Sketch Data Structures
Tonight, I went to attend a local meetup event. The talk was given by a faculty from my own department, Jeff Phillips, an assistant professor working in the area of big data analysis. The topic of his talk is about sketch data structure - data structures which uses a much smaller amount of memory to summarize the represented data.This is a cool technique and I am very interested to learn more.
Sketch data structures are commonly used in the following three use cases.
- frequent items, like IP addresses
- distinct items (harder to do)
- approximate distribution of items
And it is now also becoming popular to use sketches to represent matrixes and graphs
- matrix sketch (hot)
- graph sketch (new)
Here is a list of sketches Jeff talked in his talk.
-
reservoir sampling: keep k samples over a streaming items
keep the first k items; for j_th item where j>k, keep it at probability of k/j.
Frequent items sketches
Assume we want to find top k frequent items
-
Misra-Gries sketch (under-count)
initialize k counters = 0 for i_th item if (we have a counter that is not 0 for this item) increase the counter by 1 elsif (we have a counter that is 0) increase the counter by 1 and assign this counter to this item else decrease all counters by 1
-
spacesaving sketch (over-count)
initialize k counters = 0 for i_th item if (we have a counter that is not 0 for this item) increase the counter by 1 else find the counter with minimal value; increase the counter by 1 and assign this counter to this item
Two generic sketches to estimate frequency of any item
-
count-min sketch (over-count, report minimal value, support substraction)

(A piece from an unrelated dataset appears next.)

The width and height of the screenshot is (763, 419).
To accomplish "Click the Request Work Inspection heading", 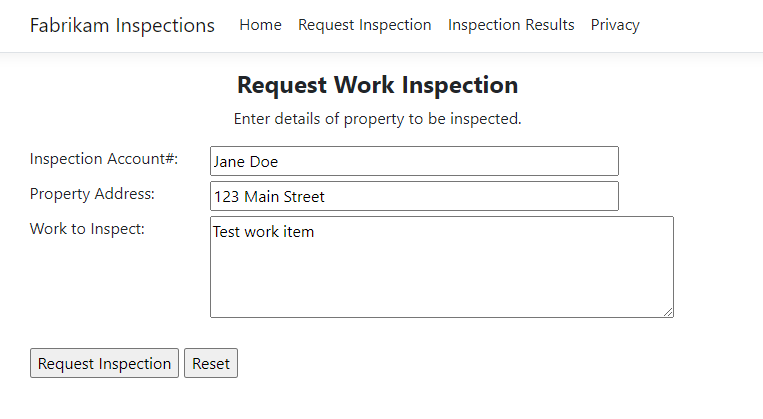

initialize a two-dimensional t*k array of counters pick t independent hash fuctions for i_th item foreach hash function h increase the counter of h(item) for any item, report the minimal value of h(item) as the estimation of its frequency
-
count sketch
initialize a two-dimensional t*k array of counters pick t independent hash fuctions h_1,...,h_t, each maps an item to {1,...,k} pick t independent hash functions s_1,...,s_t, each maps an item to {+1, -1} for i_th item foreach hash function h_i h_i(item) += s_i(item) for any item, report the median value of h(item) as the estimation of its frequency
Count sketch: “Finding Frequent Items in Data Streams”, Moses Charikar, Kevin Chen and Martin Farach-Colton, ICALP ‘02 Proceedings of the 29th International Colloquium on Automata, Languages and Programming.